Ukraine: Une furieuse envie d’indépendance
Maîtresse de conférences en sciences politiques
Alors que Vladimir Poutine nie aux Ukrainiens leur capacité à s’autogouverner, la chercheuse en sciences politiques Alexandra Goujon rappelle, dans une tribune au « Monde », que leur indépendance est l’aboutissement d’une longue lutte au sein de l’Empire russe puis de l’Union soviétique.
Tribune.
La Russie a attaqué militairement l’Ukraine. Cette invasion s’inscrit dans la logique du discours du 21 février de Vladimir Poutine, qui parle de l’Ukraine comme d’une « colonie américaine » et qui nie aux Ukrainiens la capacité de se gouverner eux-mêmes. Or, le peuple ukrainien existe depuis plus longtemps que son Etat. A l’image d’autres peuples européens, un mouvement de renaissance nationale ukrainien apparaît à partir de la moitié du XIXe siècle dans l’Empire russe. Mais les autorités russes y voient la manipulation des Polonais. Des cercles nationaux (hromady) sont liquidés et l’interdiction d’imprimer en ukrainien est proclamée. Les Ukrainiens sont alors considérés comme des « Petits-Russes », une subdivision du peuple russe. Le foyer de la culture ukrainienne se déplace en Galicie autrichienne.
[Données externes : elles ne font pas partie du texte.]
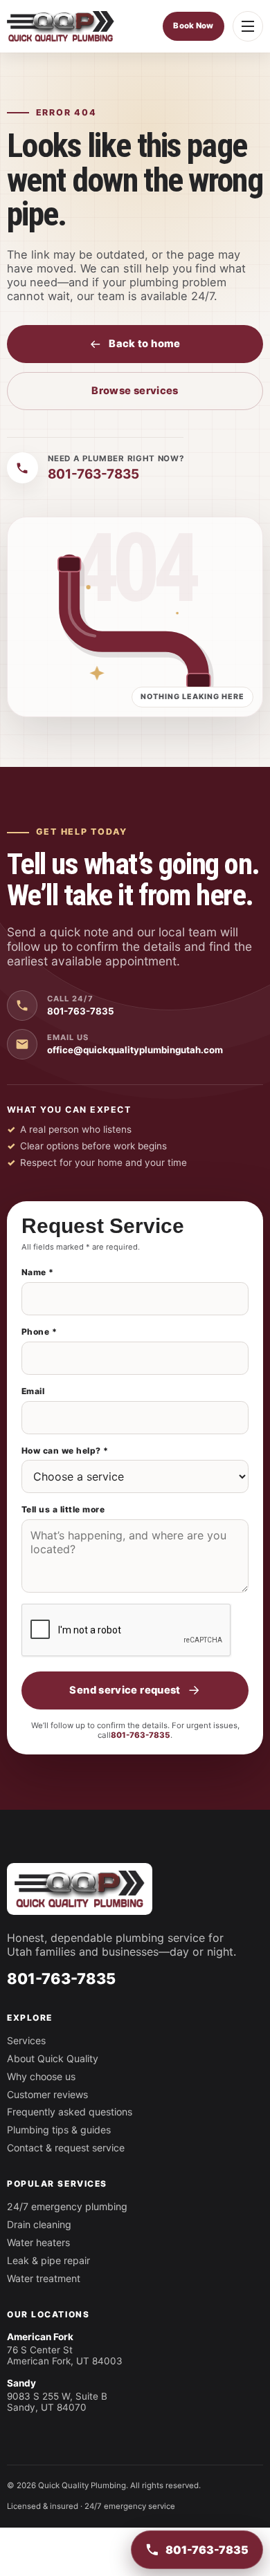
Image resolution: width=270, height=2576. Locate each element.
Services (26, 2040)
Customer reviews (47, 2094)
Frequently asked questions (69, 2112)
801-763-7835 (140, 1735)
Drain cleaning (39, 2224)
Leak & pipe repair (48, 2260)
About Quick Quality (52, 2058)
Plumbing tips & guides (59, 2129)
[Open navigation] (248, 26)
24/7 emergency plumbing (67, 2206)
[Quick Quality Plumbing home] (60, 26)
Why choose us (41, 2076)
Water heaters (38, 2242)
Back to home (144, 343)
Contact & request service (66, 2147)
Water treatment (43, 2278)
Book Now (193, 25)
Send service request (124, 1690)
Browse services (135, 390)
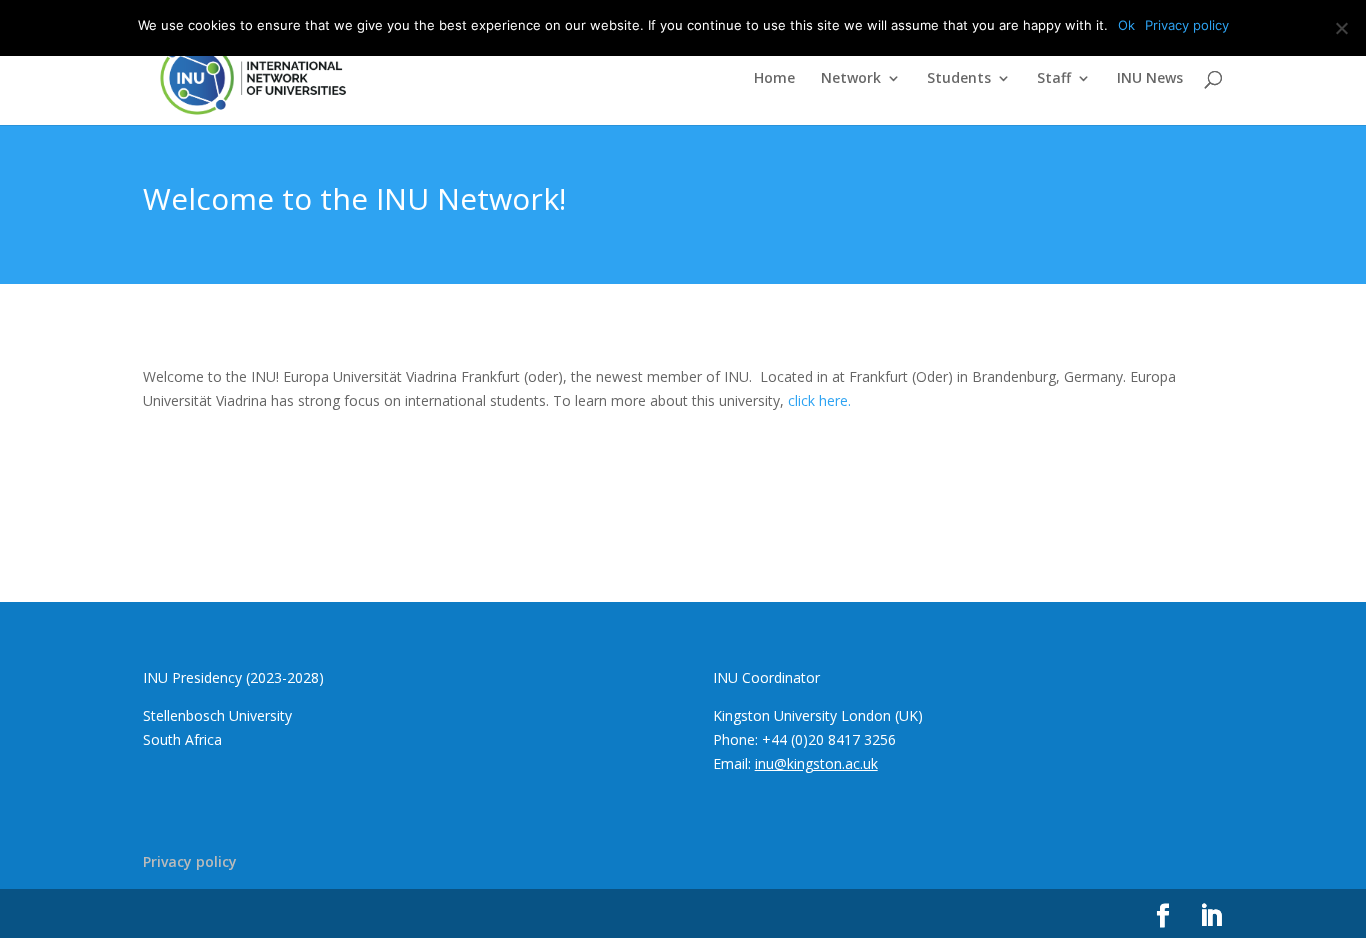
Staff (1054, 79)
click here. (819, 400)
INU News (1150, 79)
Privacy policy (190, 861)
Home (774, 79)
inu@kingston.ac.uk (816, 763)
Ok (1126, 25)
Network (851, 79)
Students (959, 79)
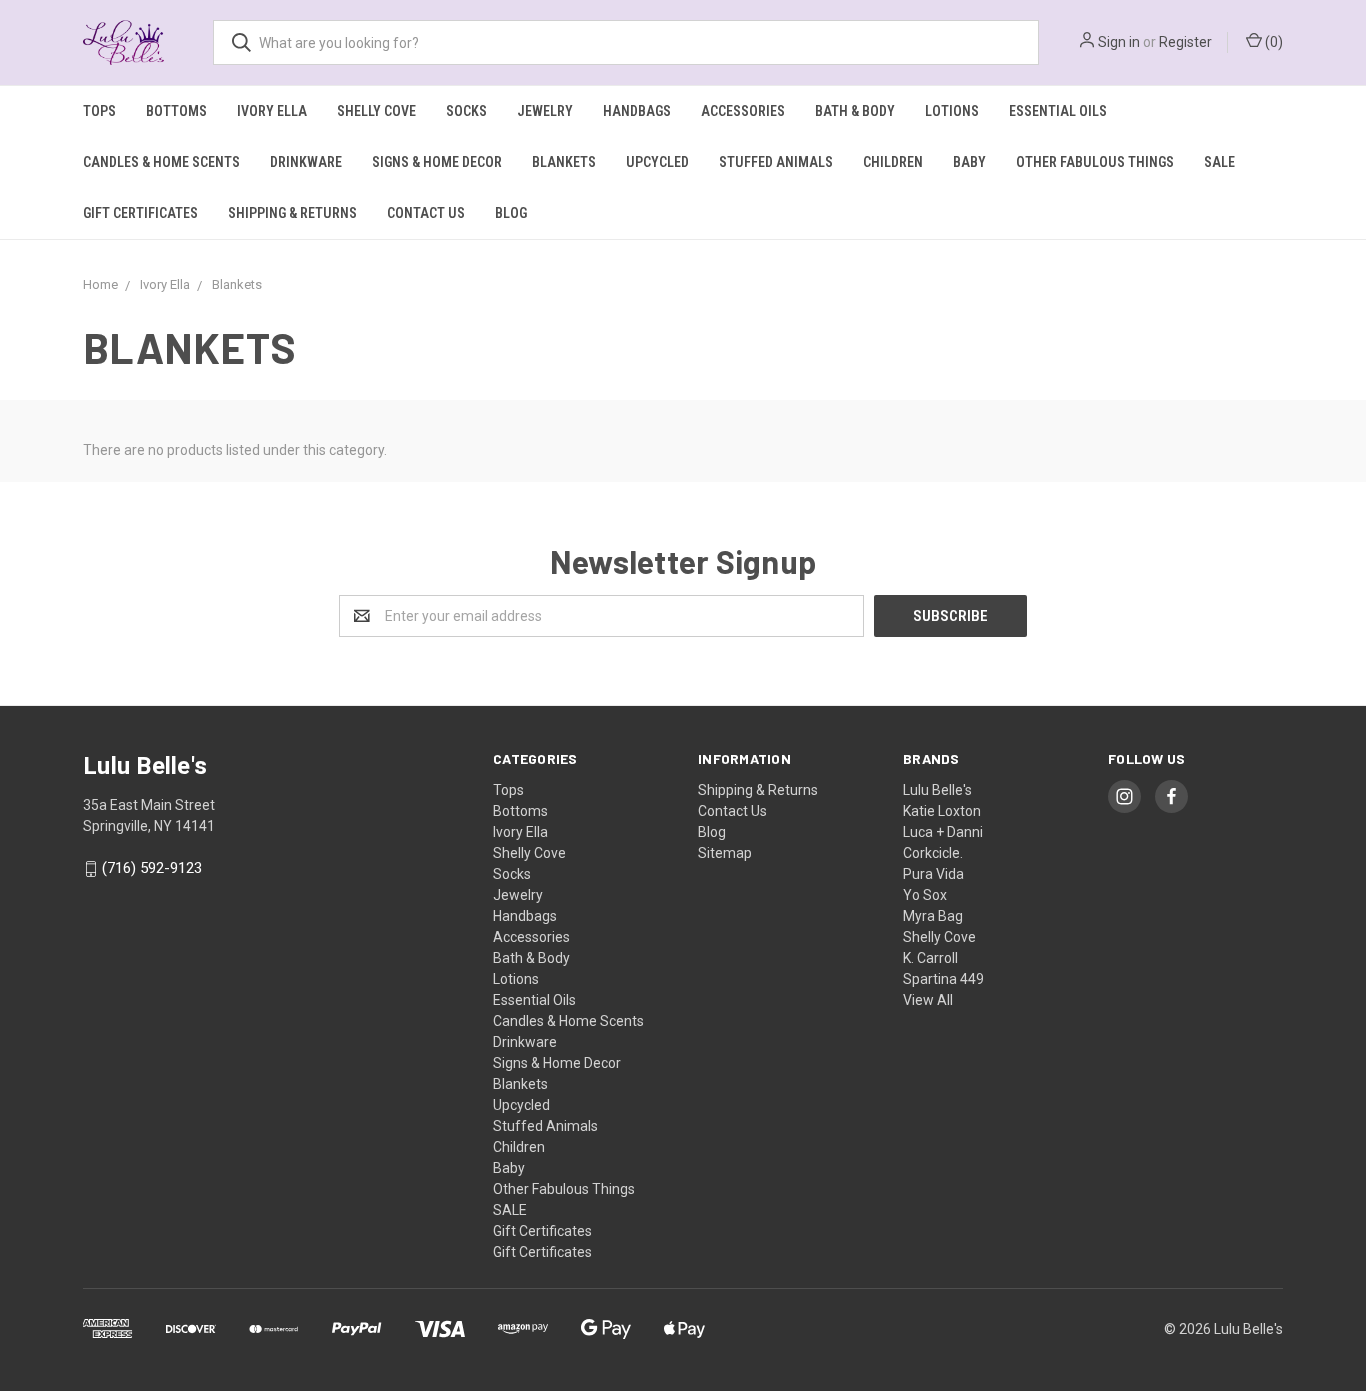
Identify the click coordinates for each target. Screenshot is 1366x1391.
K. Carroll (930, 958)
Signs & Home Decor (437, 162)
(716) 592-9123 (152, 869)
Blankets (564, 162)
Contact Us (426, 213)
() (1272, 42)
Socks (466, 111)
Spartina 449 (943, 979)
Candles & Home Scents (161, 162)
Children (893, 162)
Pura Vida (933, 874)
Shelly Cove (376, 111)
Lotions (952, 111)
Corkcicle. (933, 853)
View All (928, 1000)
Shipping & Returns (292, 213)
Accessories (743, 111)
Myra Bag (933, 916)
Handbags (637, 111)
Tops (99, 111)
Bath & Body (855, 111)
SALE (1219, 162)
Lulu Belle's (937, 790)
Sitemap (725, 853)
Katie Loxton (942, 811)
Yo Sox (925, 895)
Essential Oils (1058, 111)
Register (1185, 42)
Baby (969, 162)
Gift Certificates (140, 213)
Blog (511, 213)
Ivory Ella (272, 111)
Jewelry (545, 111)
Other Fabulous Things (1095, 162)
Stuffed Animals (776, 162)
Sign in (1119, 42)
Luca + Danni (943, 832)
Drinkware (306, 162)
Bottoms (176, 111)
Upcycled (657, 162)
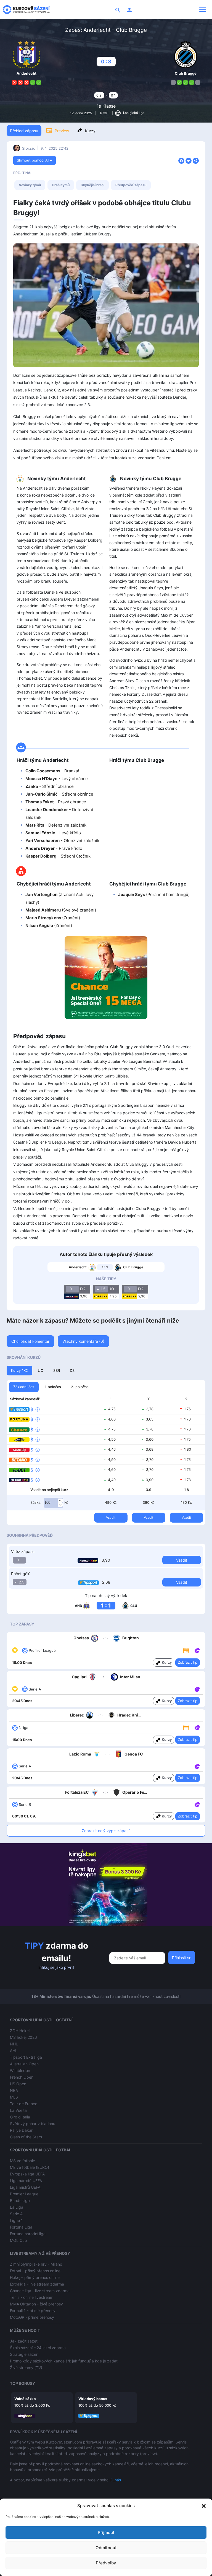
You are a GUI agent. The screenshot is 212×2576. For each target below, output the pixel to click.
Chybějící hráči (92, 185)
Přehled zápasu (24, 130)
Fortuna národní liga (28, 2233)
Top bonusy (22, 2383)
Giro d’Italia (20, 2117)
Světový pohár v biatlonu (32, 2123)
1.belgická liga (133, 113)
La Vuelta (18, 2110)
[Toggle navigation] (202, 9)
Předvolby (106, 2562)
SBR (56, 1370)
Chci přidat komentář (30, 1341)
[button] (203, 2506)
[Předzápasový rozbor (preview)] (186, 1650)
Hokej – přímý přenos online (35, 2277)
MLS (14, 2097)
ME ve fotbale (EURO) (29, 2167)
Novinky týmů (30, 185)
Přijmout (106, 2532)
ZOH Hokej (20, 2030)
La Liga (16, 2207)
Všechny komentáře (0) (83, 1341)
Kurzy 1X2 (19, 1370)
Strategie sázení (24, 2354)
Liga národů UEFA (26, 2180)
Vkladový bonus (92, 2398)
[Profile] (129, 9)
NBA (14, 2090)
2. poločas (80, 1387)
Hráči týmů (61, 185)
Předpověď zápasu (130, 185)
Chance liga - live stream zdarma (40, 2290)
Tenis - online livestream (31, 2297)
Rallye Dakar (21, 2130)
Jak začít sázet (24, 2341)
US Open (18, 2083)
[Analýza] (197, 1650)
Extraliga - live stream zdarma (37, 2284)
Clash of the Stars (26, 2136)
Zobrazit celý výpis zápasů (106, 1830)
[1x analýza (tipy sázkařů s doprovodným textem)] (197, 1650)
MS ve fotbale (22, 2160)
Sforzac (28, 148)
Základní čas (23, 1387)
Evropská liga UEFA (27, 2174)
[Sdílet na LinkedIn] (196, 160)
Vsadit (110, 1517)
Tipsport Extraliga (26, 2057)
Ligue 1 (16, 2220)
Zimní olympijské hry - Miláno (36, 2264)
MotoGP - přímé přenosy (32, 2317)
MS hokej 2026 (23, 2037)
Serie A (16, 2213)
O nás (115, 2480)
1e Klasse (106, 106)
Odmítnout (106, 2547)
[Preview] (186, 1650)
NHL (14, 2044)
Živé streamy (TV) (26, 2367)
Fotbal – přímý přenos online (35, 2270)
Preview (62, 130)
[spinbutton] (53, 1503)
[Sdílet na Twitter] (189, 160)
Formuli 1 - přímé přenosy (32, 2310)
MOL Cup (18, 2240)
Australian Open (24, 2063)
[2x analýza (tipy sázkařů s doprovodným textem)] (197, 1727)
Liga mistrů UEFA (25, 2187)
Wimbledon (20, 2070)
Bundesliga (20, 2200)
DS (72, 1370)
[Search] (118, 9)
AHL (13, 2050)
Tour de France (23, 2103)
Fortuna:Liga (21, 2227)
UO (40, 1370)
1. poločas (52, 1387)
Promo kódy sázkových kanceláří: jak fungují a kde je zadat (64, 2361)
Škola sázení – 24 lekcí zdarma (38, 2347)
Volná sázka (25, 2398)
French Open (21, 2077)
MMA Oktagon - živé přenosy (36, 2304)
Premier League (24, 2193)
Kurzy (90, 130)
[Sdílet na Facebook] (181, 160)
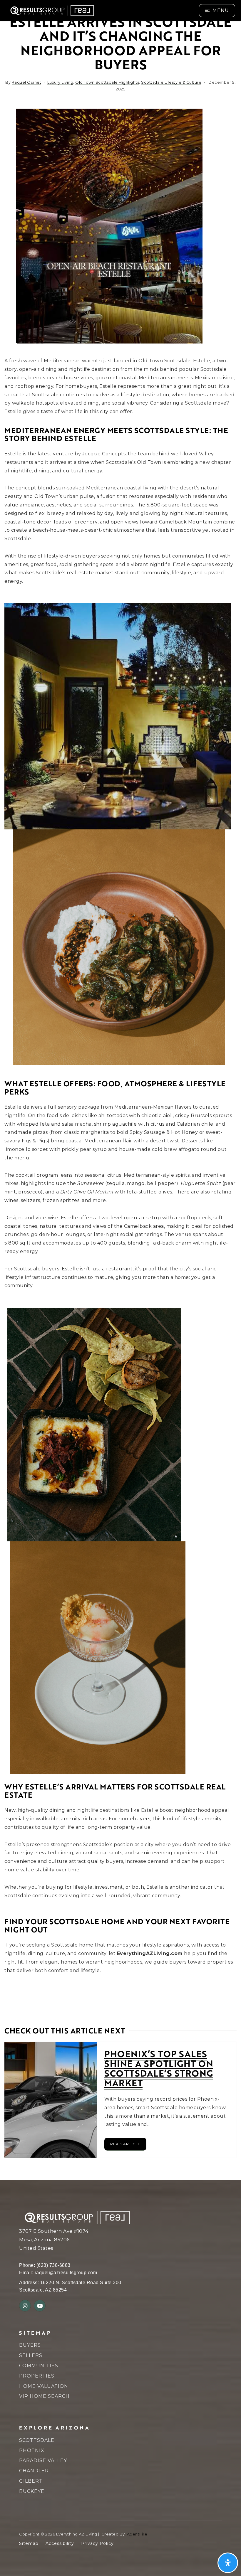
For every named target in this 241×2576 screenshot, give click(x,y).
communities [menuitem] (38, 2365)
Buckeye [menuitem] (31, 2491)
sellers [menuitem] (30, 2355)
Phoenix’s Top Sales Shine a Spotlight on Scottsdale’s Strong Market (158, 2068)
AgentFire (137, 2534)
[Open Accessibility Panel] (227, 2563)
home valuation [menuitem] (43, 2386)
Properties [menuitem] (36, 2376)
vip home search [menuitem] (44, 2396)
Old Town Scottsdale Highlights (107, 82)
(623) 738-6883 (53, 2265)
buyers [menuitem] (30, 2345)
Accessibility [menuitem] (60, 2543)
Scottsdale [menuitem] (36, 2440)
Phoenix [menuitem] (31, 2450)
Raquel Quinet (26, 82)
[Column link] (69, 10)
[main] (120, 1090)
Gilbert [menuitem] (31, 2481)
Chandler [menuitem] (34, 2471)
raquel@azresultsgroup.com (66, 2272)
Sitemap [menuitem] (29, 2543)
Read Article (125, 2144)
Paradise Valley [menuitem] (43, 2460)
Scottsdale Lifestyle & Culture (171, 82)
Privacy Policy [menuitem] (97, 2543)
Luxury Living (60, 82)
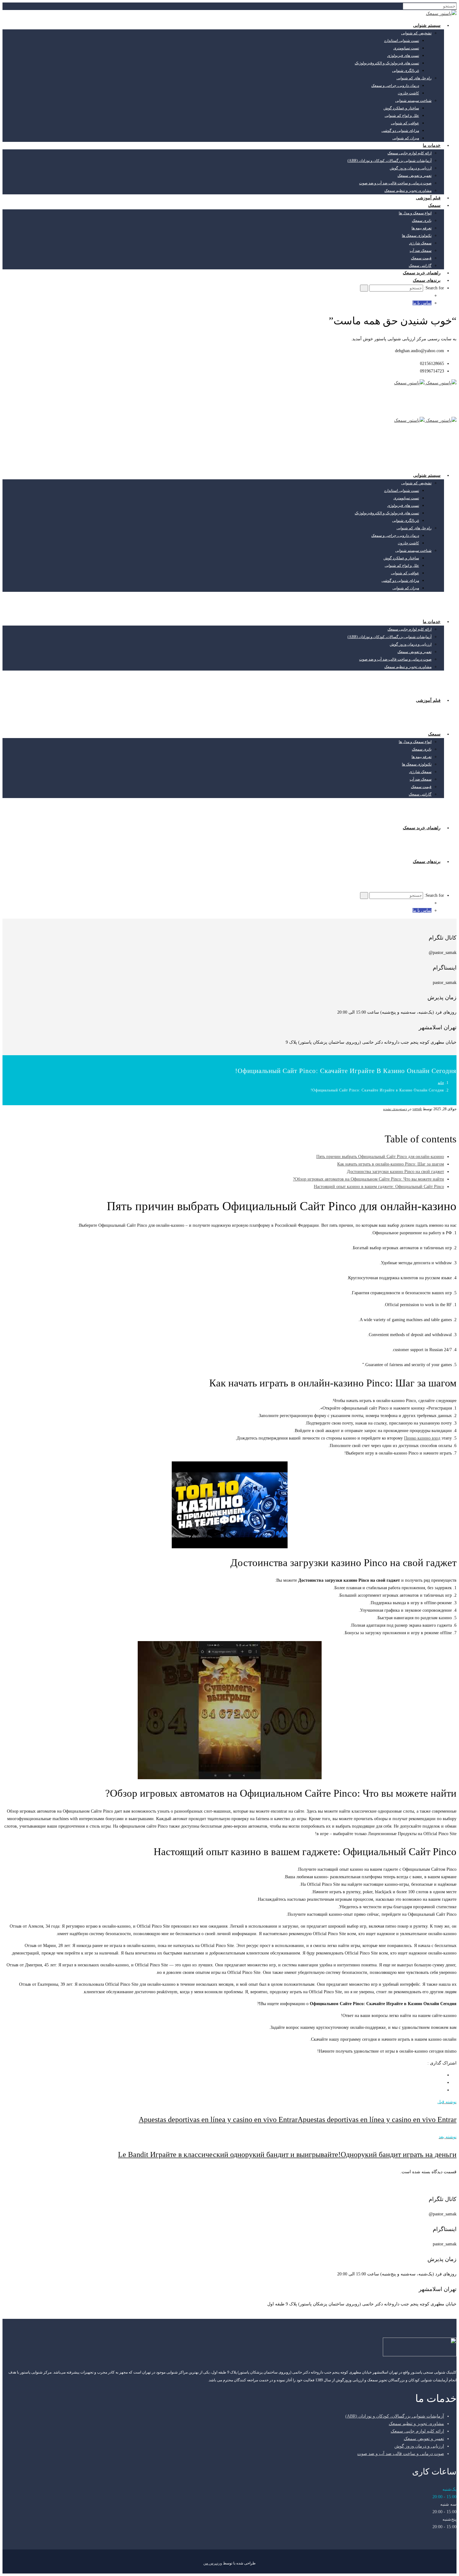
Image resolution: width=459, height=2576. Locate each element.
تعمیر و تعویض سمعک (414, 175)
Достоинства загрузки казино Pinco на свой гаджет (395, 1171)
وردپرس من (212, 2563)
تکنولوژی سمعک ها (417, 235)
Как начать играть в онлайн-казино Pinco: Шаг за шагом (390, 1164)
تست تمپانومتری (406, 48)
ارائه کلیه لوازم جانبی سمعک (409, 153)
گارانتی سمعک (420, 265)
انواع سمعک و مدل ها (415, 213)
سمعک (434, 205)
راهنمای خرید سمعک (422, 273)
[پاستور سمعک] (441, 13)
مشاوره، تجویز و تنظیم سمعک (408, 190)
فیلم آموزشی (428, 198)
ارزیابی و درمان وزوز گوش (411, 168)
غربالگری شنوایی (405, 70)
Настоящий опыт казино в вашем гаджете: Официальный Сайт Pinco (379, 1186)
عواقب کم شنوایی (405, 123)
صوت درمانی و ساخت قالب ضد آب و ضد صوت (395, 183)
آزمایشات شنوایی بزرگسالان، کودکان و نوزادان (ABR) (390, 160)
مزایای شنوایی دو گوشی (400, 130)
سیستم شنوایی (427, 25)
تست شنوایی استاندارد (401, 40)
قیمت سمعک (421, 258)
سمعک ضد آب (421, 250)
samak (417, 1109)
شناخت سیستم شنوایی (413, 100)
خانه (441, 1083)
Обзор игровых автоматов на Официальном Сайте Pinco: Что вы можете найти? (368, 1179)
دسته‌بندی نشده (395, 1109)
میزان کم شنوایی (405, 138)
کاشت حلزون (408, 93)
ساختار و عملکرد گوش (401, 108)
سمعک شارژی (420, 243)
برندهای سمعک (427, 280)
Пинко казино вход (422, 1438)
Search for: (434, 288)
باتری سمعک (422, 220)
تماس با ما (422, 303)
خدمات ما (432, 145)
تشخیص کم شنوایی (416, 33)
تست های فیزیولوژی (403, 55)
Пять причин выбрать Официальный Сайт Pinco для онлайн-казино (380, 1156)
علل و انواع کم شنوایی (402, 115)
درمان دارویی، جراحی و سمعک (395, 85)
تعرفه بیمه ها (422, 228)
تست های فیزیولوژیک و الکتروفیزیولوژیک (387, 63)
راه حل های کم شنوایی (414, 78)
L’indépendance de l’Ukraine approuvée par référendum à plus de 92 % des voix en 1991 enclenche un processus de construction nationale et étatique longtemps empêché au sein de l’Empire russe puis de l’Union soviétique. Pour répondre aux doutes sur l’existence de son pays y compris chez son voisin de l’est, le deuxième président ukrainien et ancien responsable communiste, Leonid Koutchma, publie en 2003 un ouvrage en langue russe intitulé L’Ukraine n’est pas la Russie. Ce titre résonne aujourd’hui dans la nation ukrainienne qui exprime son effroi et revendique son unité face à l’attaquant russe.
Depuis trente ans, la population ukrainienne vit dans un imaginaire national distinct de celui de la Russie avec ses propres médias, musées, fêtes nationales et manuels d’histoire. Son opinion à l’égard de son voisin de l’est s’est teintée d’animosité lorsque, en 2014, elle observe, sous le choc, l’annexion de la Crimée et le soutien russe, contre Kiev, au séparatisme dans l’est du pays conduisant à une guerre qui a déjà fait plus de 14 000 morts. L’adhésion de l’Ukraine à l’Union européenne, vantée pour ses valeurs démocratiques, au moment de la révolution de Maïdan, en 2013-2014, est réclamée comme seule protection possible de l’Etat ukrainien parallèlement à une intégration à l’OTAN.
Certes, l’URSS, créée en 1922, a donné à l’Ukraine ses contours étatiques actuels et contribué à faire émerger un sentiment national à travers l’usage de la nationalité (appartenance ethnique) dans les documents administratifs ou la création de structures à caractère national (union des écrivains, académie des sciences, parti communiste…). Les bolcheviks avaient cherché, notamment, à donner des gages aux Ukrainiens en tant que peuple opprimé dans l’Empire russe, pour les faire adhérer à la cause communiste. Mais l’indépendance, bien que proclamée en 1918, fut une perspective qui disparut quelques mois plus tard dans une guerre civile meurtrière.